== Exercise data ==

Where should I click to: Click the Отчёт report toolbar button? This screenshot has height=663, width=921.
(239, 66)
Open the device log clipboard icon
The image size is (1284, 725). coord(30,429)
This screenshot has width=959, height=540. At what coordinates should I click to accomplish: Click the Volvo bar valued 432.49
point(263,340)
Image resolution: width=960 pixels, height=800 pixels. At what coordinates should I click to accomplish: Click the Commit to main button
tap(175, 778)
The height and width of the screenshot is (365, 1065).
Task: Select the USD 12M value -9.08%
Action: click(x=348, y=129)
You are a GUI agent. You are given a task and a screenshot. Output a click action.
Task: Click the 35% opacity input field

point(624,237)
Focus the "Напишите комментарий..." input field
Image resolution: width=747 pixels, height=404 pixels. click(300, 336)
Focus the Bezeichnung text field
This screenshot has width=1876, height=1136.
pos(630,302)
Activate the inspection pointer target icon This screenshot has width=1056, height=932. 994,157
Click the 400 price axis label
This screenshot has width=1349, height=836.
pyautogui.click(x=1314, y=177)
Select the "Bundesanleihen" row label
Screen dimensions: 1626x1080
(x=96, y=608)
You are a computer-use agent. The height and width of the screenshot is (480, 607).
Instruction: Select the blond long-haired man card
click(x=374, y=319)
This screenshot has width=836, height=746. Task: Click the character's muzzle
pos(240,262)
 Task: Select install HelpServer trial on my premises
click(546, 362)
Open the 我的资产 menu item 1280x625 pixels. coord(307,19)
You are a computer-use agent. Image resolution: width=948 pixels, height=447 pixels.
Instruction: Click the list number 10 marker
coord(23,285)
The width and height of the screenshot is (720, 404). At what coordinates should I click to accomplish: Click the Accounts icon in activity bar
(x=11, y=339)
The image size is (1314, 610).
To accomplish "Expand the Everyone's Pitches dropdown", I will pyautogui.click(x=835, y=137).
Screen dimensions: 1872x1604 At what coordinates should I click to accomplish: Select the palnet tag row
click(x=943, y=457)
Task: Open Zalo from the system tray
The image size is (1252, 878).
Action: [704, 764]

===

- _Exercise requirements_: Print every entry exactly as written.

- _Answer box_:
Where should I click to: Click the Отчёт report toolbar button? This screenshot has height=663, width=921.
(239, 66)
Open the device log clipboard icon
The image size is (1284, 725). coord(30,429)
This screenshot has width=959, height=540. At what coordinates should I click to accomplish: Click the Volvo bar valued 432.49
point(263,340)
Image resolution: width=960 pixels, height=800 pixels. At what coordinates should I click to accomplish: Click the Commit to main button
tap(175, 778)
The height and width of the screenshot is (365, 1065).
Task: Select the USD 12M value -9.08%
Action: click(x=348, y=129)
You are a GUI agent. You are given a task and a screenshot. Output a click action.
Task: Click the 35% opacity input field

point(624,237)
Focus the "Напишите комментарий..." input field
Image resolution: width=747 pixels, height=404 pixels. click(300, 336)
Focus the Bezeichnung text field
This screenshot has width=1876, height=1136.
pos(630,302)
Activate the inspection pointer target icon This screenshot has width=1056, height=932. 994,157
Click the 400 price axis label
This screenshot has width=1349, height=836.
pyautogui.click(x=1314, y=177)
Select the "Bundesanleihen" row label
Screen dimensions: 1626x1080
(x=96, y=608)
You are a computer-use agent. The height and width of the screenshot is (480, 607).
Instruction: Select the blond long-haired man card
click(x=374, y=319)
This screenshot has width=836, height=746. Task: Click the character's muzzle
pos(240,262)
 Task: Select install HelpServer trial on my premises
click(546, 362)
Open the 我的资产 menu item 1280x625 pixels. coord(307,19)
You are a computer-use agent. Image resolution: width=948 pixels, height=447 pixels.
Instruction: Click the list number 10 marker
coord(23,285)
The width and height of the screenshot is (720, 404). At what coordinates should I click to accomplish: Click the Accounts icon in activity bar
(x=11, y=339)
The image size is (1314, 610).
To accomplish "Expand the Everyone's Pitches dropdown", I will pyautogui.click(x=835, y=137).
Screen dimensions: 1872x1604 At what coordinates should I click to accomplish: Select the palnet tag row
click(x=943, y=457)
Task: Open Zalo from the system tray
The image size is (1252, 878).
Action: [704, 764]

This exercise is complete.